### Short exercise 1
Retype the part of the muskrat thread between "## JLSaufl (Jan" and "never want one.", inclusive.

### Excerpted passage
# Muskrats



## Poisoned (Nov 17, 2012)

http://www.fcps.edu/islandcreekes/ecology/muskrat.htm
Just wondering if anyone here has experience with captive Muskrats. 
I know when raised in a home, they can be pretty friendly. I'd love to have one someday - perfect size for cuddling! 
The wild ones here are very feisty, I've had to help a few babies out and they are NOT afraid to go on the offense, even the tiny ones about the size of a little furry baseball have punched holes in my leather gloves. They're so darn cute. 


Not my picture - all of the pics I have of the local ones are blurry. 
http://farm4.static.flickr.com/3091/2403968740_68f9df4435.jpg


----------



## JLSaufl (Jan 20, 2013)

I can't imagine that such a vicious animal could become a tame, captive pet. The ones near us are incredibly vicious and territorial, I've had them come after me when I've biked 20-25 feet from them around the lake near my house. I would never want one.


----------



## LightningWolf (Jun 8, 2012)

### Short exercise 2
Echo all of the records below word for word, leaving the pictures out of your answer.

### Input

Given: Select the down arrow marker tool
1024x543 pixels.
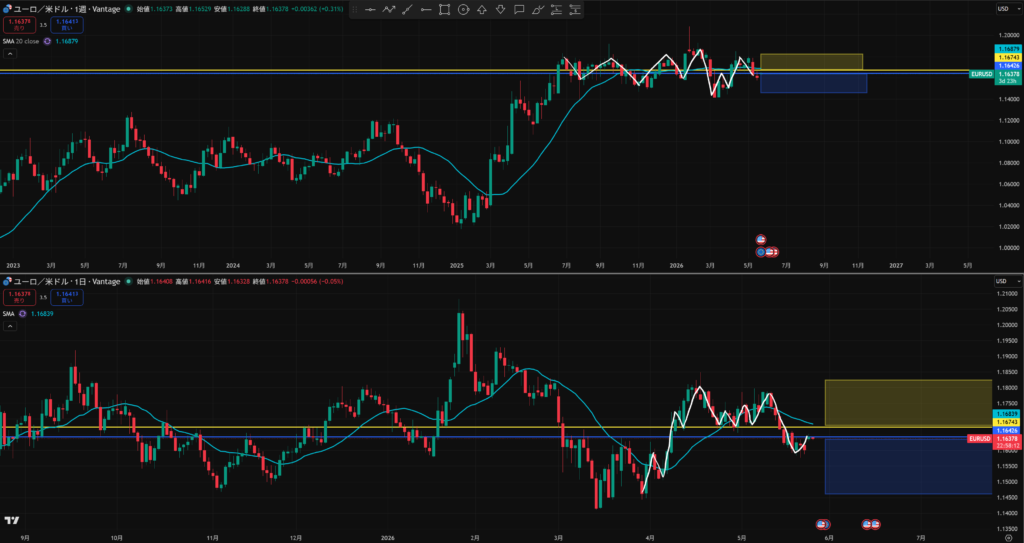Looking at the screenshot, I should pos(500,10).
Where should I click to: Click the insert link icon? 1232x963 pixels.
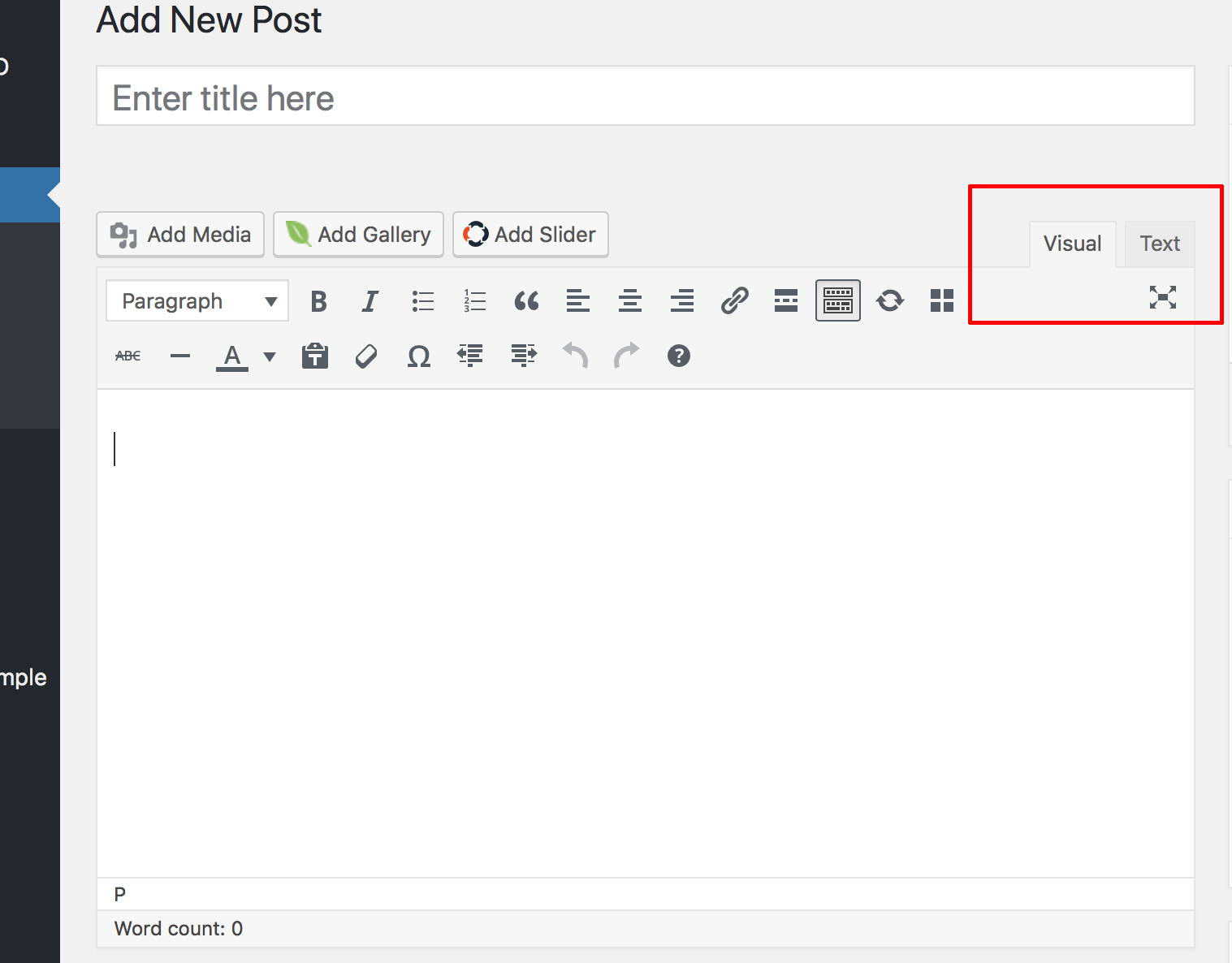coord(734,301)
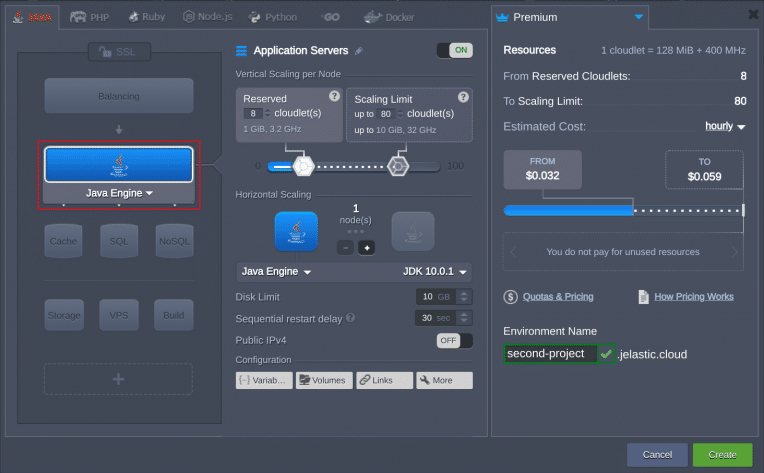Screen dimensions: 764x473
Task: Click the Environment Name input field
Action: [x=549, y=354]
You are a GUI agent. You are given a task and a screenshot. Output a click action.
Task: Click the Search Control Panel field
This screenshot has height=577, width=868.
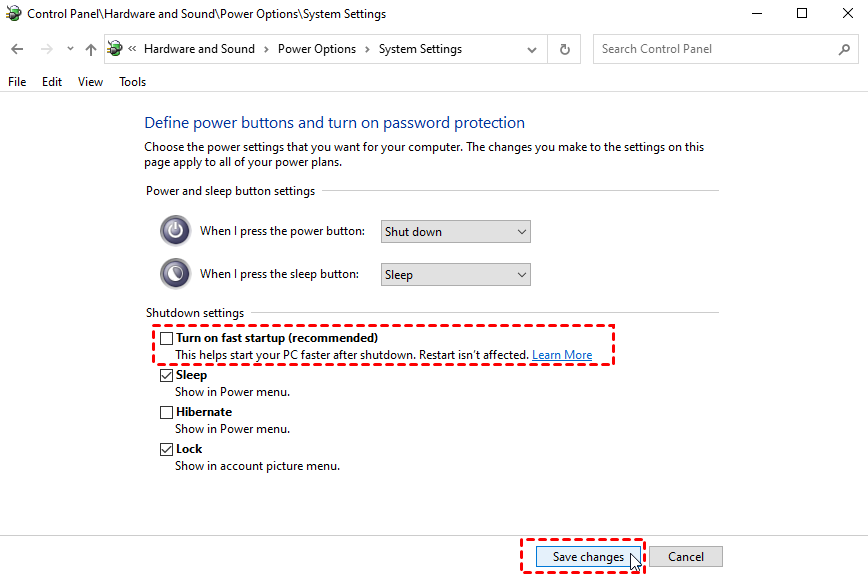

### Task result 1
## JLSaufl (Jan 20, 2013)

I can't imagine that such a vicious animal could become a tame, captive pet. The ones near us are incredibly vicious and territorial, I've had them come after me when I've biked 20-25 feet from them around the lake near my house. I would never want one.

### Task result 2
Given: Select the down arrow marker tool
1024x543 pixels.
Looking at the screenshot, I should pos(500,10).
Where should I click to: Click the insert link icon? 1232x963 pixels.
coord(734,301)
Screen dimensions: 764x473
Task: Click the Environment Name input field
Action: [x=549, y=354]
You are a GUI agent. You are given a task and a screenshot. Output a click action.
Task: Click the Search Control Panel field
This screenshot has height=577, width=868.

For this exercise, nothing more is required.